Dalla Cattolica Firenze, la squadretta dove tutto è iniziato, al trionfo del Santiago Bernabeu di quell’11 luglio del 1982. Poi non fai in tempo ad andare a dormire, dopo la notte di Champions, che ti arriva l’ennesimo colpo al cuore. La morte di Paolo Rossi che se ne va poco dopo la scomparsa di Diego Armando Maradona. Proprio la seconda moglie, Federica Cappelletti, ha dato la notizia sui social. Paolo stava male, un maledetto male che ti lacera dentro, ti sconvolge la vita. Ha sofferto, come nella sua vita calcistica.

“Nel momento in cui stava morendo e non se ne voleva andare, io l’ho abbracciato forte e gli ho detto Paolo, adesso vai, hai sofferto troppo. Staccati, lascia questo corpo e vai. Io crescerò le bambine e porterò avanti i nostri progetti. Tu hai fatto anche troppo e quindi si è addormentato in quel momento. Non ci sarà mai nessuno come te, unico, speciale, dopo te il niente assoluto”. Era nato a Prato il 23 settembre del 1956. L’inizio a sei anni nel Santa Lucia, poi il passaggio all’Ambrosiana e quindi alla Cattolica Virtus a Firenze nel 1968.

Nel 1972 entra nelle giovanili della Juventus a 16 anni, ma è frenato da una serie di infortuni. Viene ceduto al Vicenza nel 1976 e comincia a mettersi in evidenza a suon di gol: 66 in 107 presenze in tre stagioni. Trascina il Lanerossi in Serie A, e il primo anno sfiora persino lo scudetto arrivando secondo dietro alla Juve con Paolo Rossi capocannoniere. Dopo tre stagioni al Vicenza passa al Perugia, quindi alla Juve dove porta a casa due scudetti, una Coppa Italia, una Coppa delle Coppe, una Supercoppa Uefa e una Coppa dei Campioni.

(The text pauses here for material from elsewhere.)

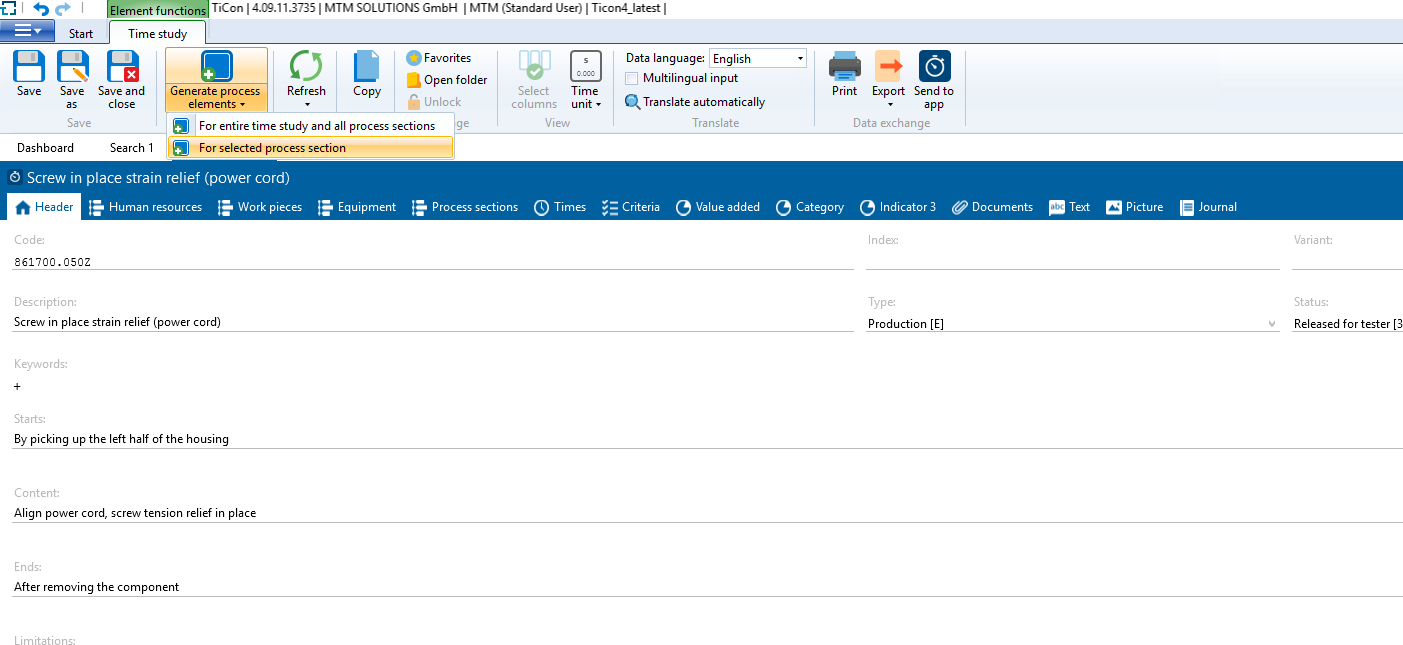Click Send to app stopwatch icon

(934, 67)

All’occhiello rimane quel mondiale che gli valse anche il Pallone d’Oro. Chiude con Milan e Verona. E negli ultimi anni diventa il volto amico della Rai al seguito della Nazionale, quella Nazionale che lui ha portato tanto in alto. Con Paolo se ne va la parte bella dell’Italia, quella che nella caldissima estate dell’82, si è innamorata di un sogno che Paolo ha tramutato in serata. Ciao Paolo, ci mancherai.